Un tema central es la invasión de los espacios de este tipo en la parrilla televisiva. El SQP, el MQH, el Buenos Días a Todos (que ahora dedica buena parte de su espacio a los chismes) y los demás programas parecen coludidos y se transmiten a la misma hora en los distintos canales, lo que deja al televidente con pocas opciones a la hora de elegir el contenido que desea ver a esa hora en la tele. Así, la gente está parcialmente obligada a ver farándula en la mañana… Bendito sea el TV Cable.
Otro punto importante es el tipo de cahuín noticia que dan. El “Kike” Acuña agarrándose a combos con los guardias de un pub, el video de “Manolito” Neira manoseándose el manolete o la chica reality que le quita el pololo a la modelo son los típicos temas centrales de estos programas, tópicos que podrían ser resumidos en un párrafo o hasta en un twitt, pero que son estirados hasta más no poder ante la falta de contenido más interesante. Recuerdo que una vez un programa completo de SQP se trató del misterio de la nueva mina con la que salía el Kike Acuña…
También es un gran pecado de la farándula criolla la falta de glamour. En Chile vimos las actrices, los animadores, las popstars, los rockstars y las galas de Hollywood, y para tener algo parecido los reemplazamos por chicos reality, futbolistas, bailarinas de programas juveniles y eventos en discoteques. ¡Flaaaaite!

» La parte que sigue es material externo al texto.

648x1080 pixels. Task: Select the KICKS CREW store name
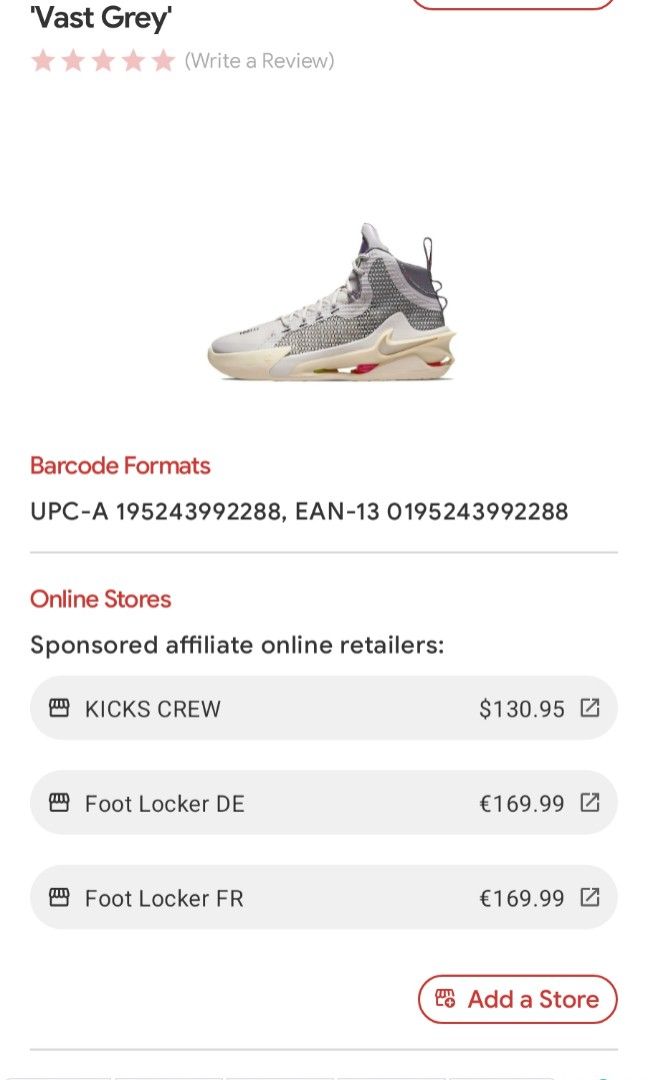point(153,709)
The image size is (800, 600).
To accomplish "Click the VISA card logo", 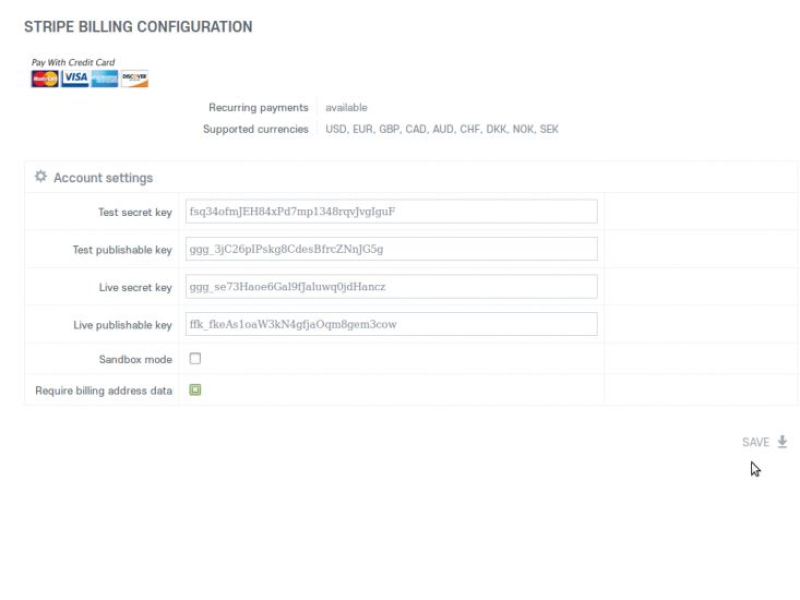I will point(75,79).
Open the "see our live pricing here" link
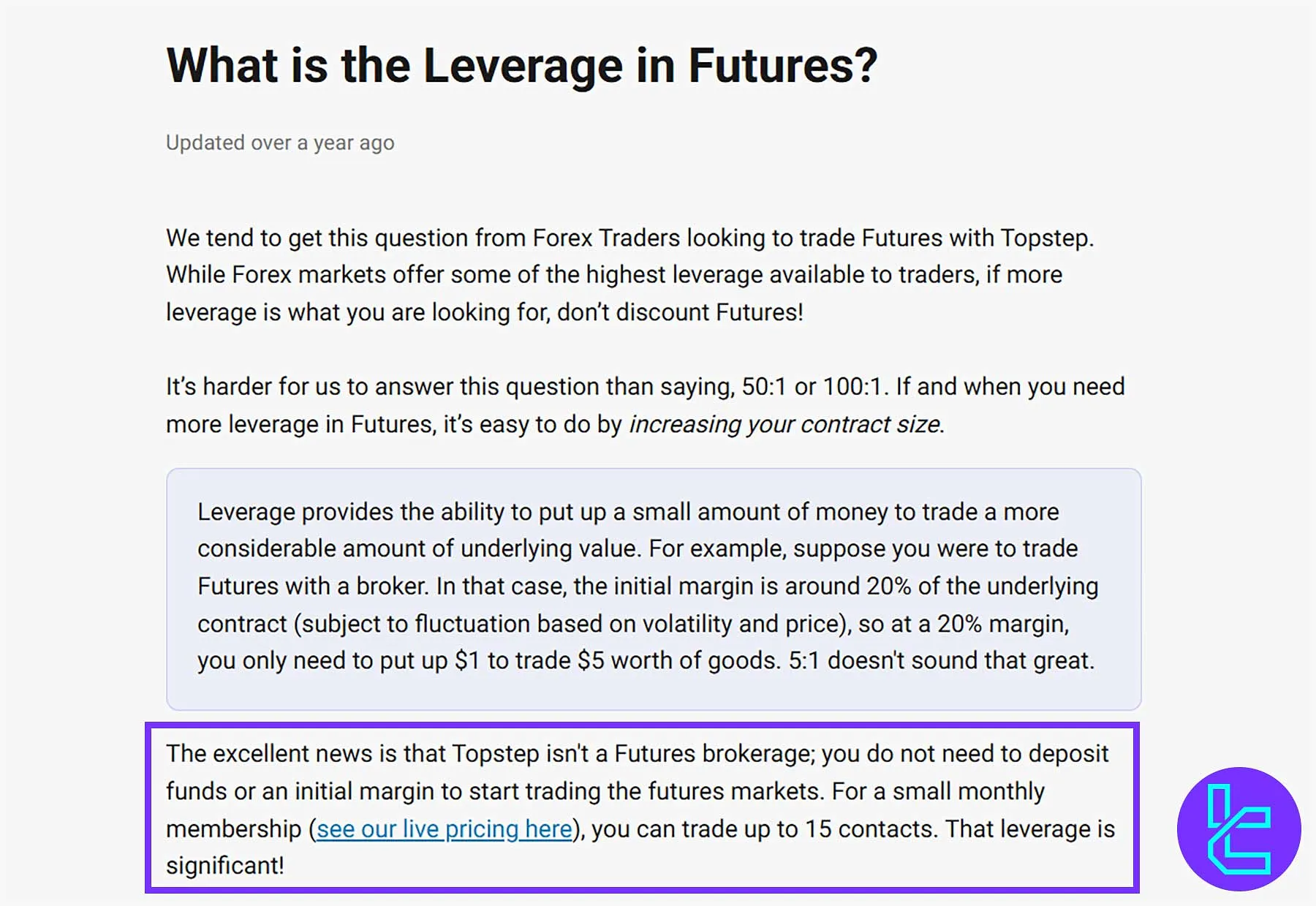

Gran parte del problema del contenido se explica por la fuente de la que viene… No podemos esperar glamour en una fiesta en la Kmasú entre modelos, futbolistas, chicos reality y los bailarines de Yingo y Calle 7. Y lo peor es que si lo hubiera, no sería tema para los programas de farándula. Hasta el Staff de DILO.cl, que se junta en un McDonald’s, tiene más glamour.
Me parece que este último punto es el más importante. Los actores, animadores y cantantes son excluidos del voyerismo, al parecer, porque “no dan qué hablar”. Su falta de polémica no los hace objetos elegibles por los programas de farándula y ésta se ve obligada a reemplazarlos con lo más parecido: los famosillos como Mauricio Pinilla, Edmundo Varas, Angie Alvarado, Valentina Roth, etcétera.
No perdamos de vista la meta. El objetivo de la farándula y sus programas es entretener a la gente y sacarla por un momento de su aburrida realidad para llevarla a un mundo maravilloso donde todo es posible. Sin embargo, la farándula nacional no cumple ese objetivo porque los espacios de farándula se esfuerzan en mostrar el lado picante de los famosillos: nada de realidades maravillosas y mágicas, sino que lo peor de gente casi común y corriente. ¿Cómo no nos va a latear?